Even if the anger is not widespread, it is easy to tap into. Says Balasaheb Ambedkar (grandson of B.R. Ambedkar, the chief architect of the Indian Constitution), who heads the political organisation, Bharipa Bahujan Mahasangh: "We have asked the collector to invoke the SC & ST (Prevention of Atrocities) Act in Lavasa to sort out the land issue." He spoke to BT outside the Pune Collector's office, where a group of about 50 people from Lavasa had gathered for a protest.

To be sure, controversies around land deals, especially those involving large companies, are not unusual in India. The most famous in recent years: the October 2008 withdrawal of Tata Motors from Singur, near Kolkata, after an agitation by locals, supported by the opposition Trinamool Congress, stopped construction of a factory there.

Several other such protests pockmark the country's industrial landscape - from Haryana to Maharashtra, from Uttar Pradesh to West Bengal - mostly involving governments acquiring land at prices lower than market rates. Lavasa Corp. executives are certain that they are not in the wrong.

President Rajgopal Nogja insists the company has not acquired any land through the fiat of any government or local body. "We have approached people who were listed in the land records and bought from them after negotiations," he says. Villagers say prices zoomed from Rs 10,000 an acre - when the project was first conceived as Pearly Blue Lake Resort in 2000 - to between Rs 5 lakh and Rs 20 lakh now, depending on how close the land is to development. In between, the project was renamed twice: to Lake City Corporation late in 2000 and Lavasa Corp. in 2004.

Other charges, too, have been hurled at Lavasa Corp. In May this year, Singh, the ex-IPS officer, sent a legal notice to the Union Ministry of Environment and Forests asking it to intervene as the project did not have an Environmental Impact Assessment, or EIA, done under the Environment Protection Act 1986.

Singh's contention was that the law mandates an EIA study on all projects at a height of 1,000 metres above sea level. The process mandates a public hearing for all affected people. "The project's gate is built at a height of 1,059 metres - you check Google Earth and it shows the height," he says. "This alone makes it mandatory for the project to seek an EIA with open public consultations and meetings.

The state government put that height at 975 metres." The ball is in Environment Minister Jairam Ramesh's court now.
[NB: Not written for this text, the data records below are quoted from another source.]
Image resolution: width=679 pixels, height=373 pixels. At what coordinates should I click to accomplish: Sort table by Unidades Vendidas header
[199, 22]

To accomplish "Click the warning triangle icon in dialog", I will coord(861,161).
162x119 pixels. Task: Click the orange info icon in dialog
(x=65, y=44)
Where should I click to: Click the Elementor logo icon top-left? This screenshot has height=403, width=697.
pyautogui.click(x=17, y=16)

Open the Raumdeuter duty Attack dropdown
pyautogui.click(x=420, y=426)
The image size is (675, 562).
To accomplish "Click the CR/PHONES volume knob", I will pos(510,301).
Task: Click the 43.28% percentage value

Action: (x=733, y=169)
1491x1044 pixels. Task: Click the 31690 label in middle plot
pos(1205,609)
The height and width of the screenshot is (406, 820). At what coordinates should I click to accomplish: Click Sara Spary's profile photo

City Manager Wrighton says most of the project is below the 1,000 metre mark and the gate is ornamental.

Environmentalists also point to two dams and several smaller check dams Lavasa Corp. has built without consulting people down the Mose Valley who use the water for cultivation. Lavasa Corp., in its defence, says it has taken several steps to ensure a fair deal to the locals, 300 of who it employs. "Eighty five per cent of the people who own land here do not live in Lavasa but have moved to Pune," says Nogja, the company president.

"In fact, we are having trouble finding people for the second batch of our training centre course that imparts skills like carpentry." An environment management programme has periodic reviews built in and aims to raise forests destroyed in the region by planting local plant species. Lavasa Corp. has started a school called the Christel House, part of an American chain for underprivileged children, which is conducting an intensive English language programme for 180 children under eight, at a cost Rs 2.5 lakh a year per child, says Nogja.

Still, the hill station developer and its parent HCC have a task on their hands. Much of the noise around the project, for sure, may be targeted at the Lavasa Corp.'s IPO but some pressures could hold. NAPM'S Suniti says Dasve is only one of 18 villages at Lavasa that have been developed. "It will be a battle for every one (of them) from now on," she promises.